▶ EXERCISE INPUTS:
================================

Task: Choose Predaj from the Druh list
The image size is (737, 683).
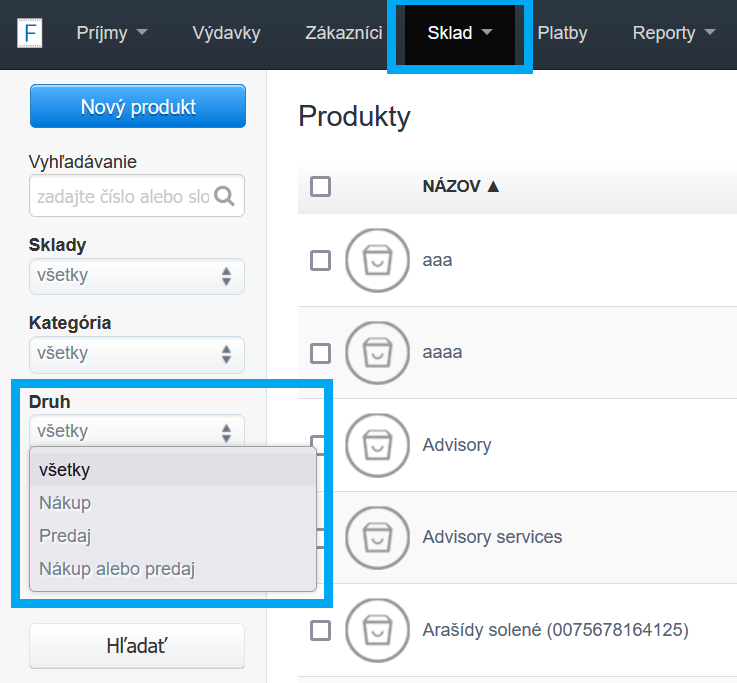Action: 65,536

================================

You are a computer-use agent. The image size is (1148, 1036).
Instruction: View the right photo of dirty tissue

================================

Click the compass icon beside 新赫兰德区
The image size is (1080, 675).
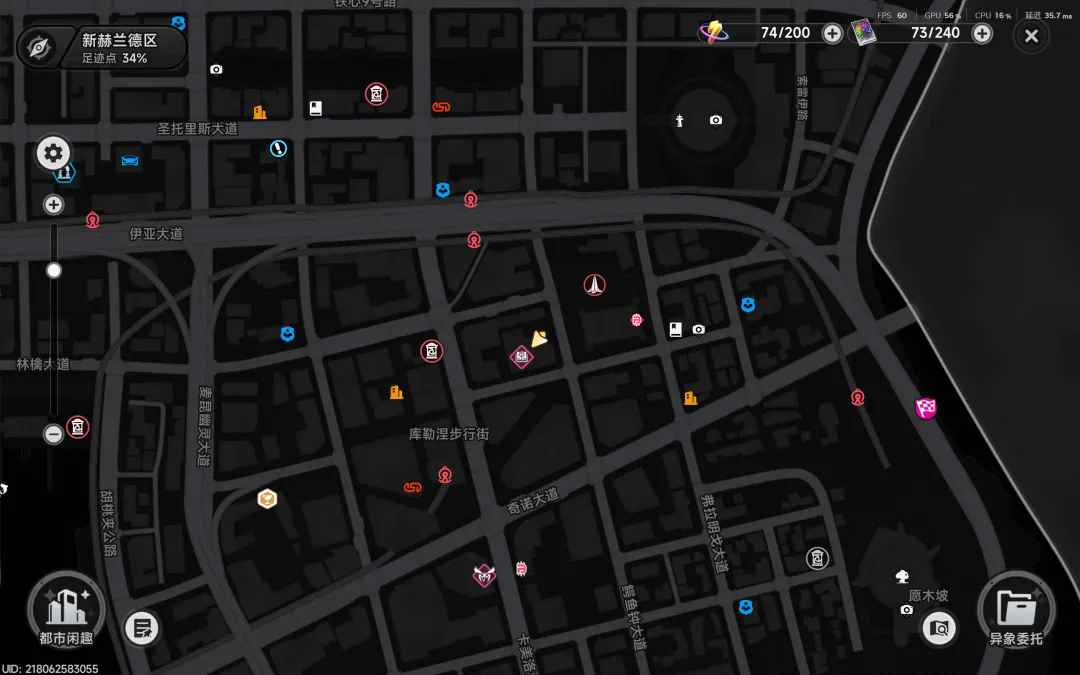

================================

▶ YOUR INSTRUCTIONS: The entries above hold a line with "Click the compass icon beside 新赫兰德区" and a later line with "The image size is (1080, 675).". Write out exactly those lines and all lines between, nothing more.

▶ ANSWER TO THIS TASK:
Click the compass icon beside 新赫兰德区
The image size is (1080, 675).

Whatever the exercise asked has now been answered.